═════ AVAILABLE RECORDS
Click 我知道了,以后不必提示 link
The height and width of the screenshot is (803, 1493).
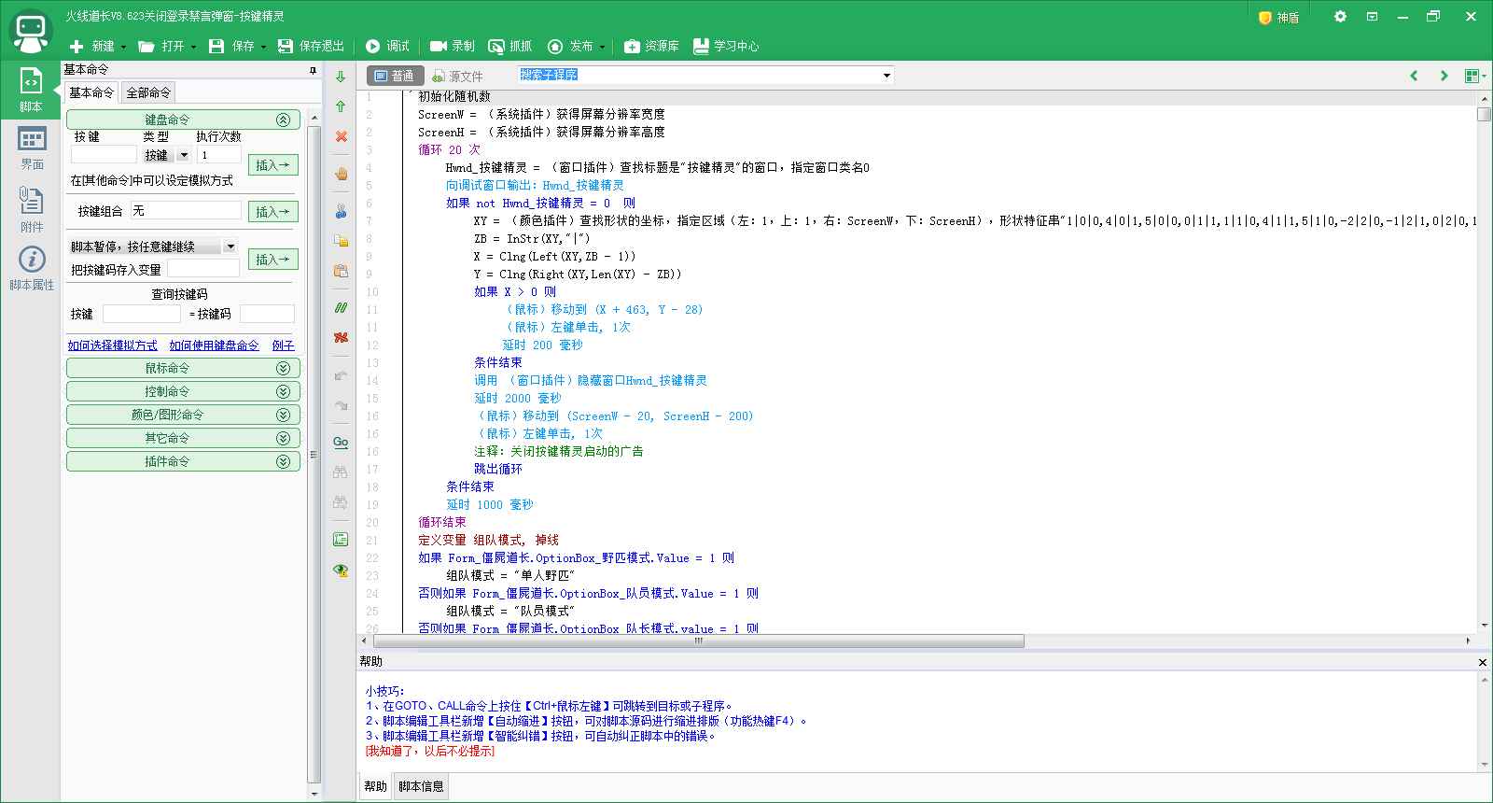point(429,751)
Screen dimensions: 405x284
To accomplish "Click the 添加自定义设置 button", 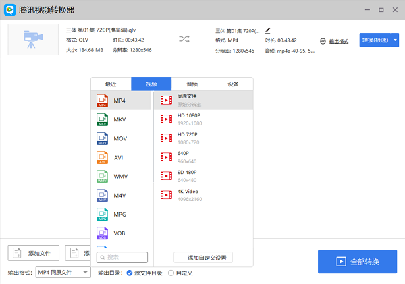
══════════
Would you please output each record exactly, leaving the images out?

#### SOLVED EXERCISE
Click 我知道了,以后不必提示 link
The height and width of the screenshot is (803, 1493).
point(429,751)
Screen dimensions: 405x284
To accomplish "Click the 添加自定义设置 button", 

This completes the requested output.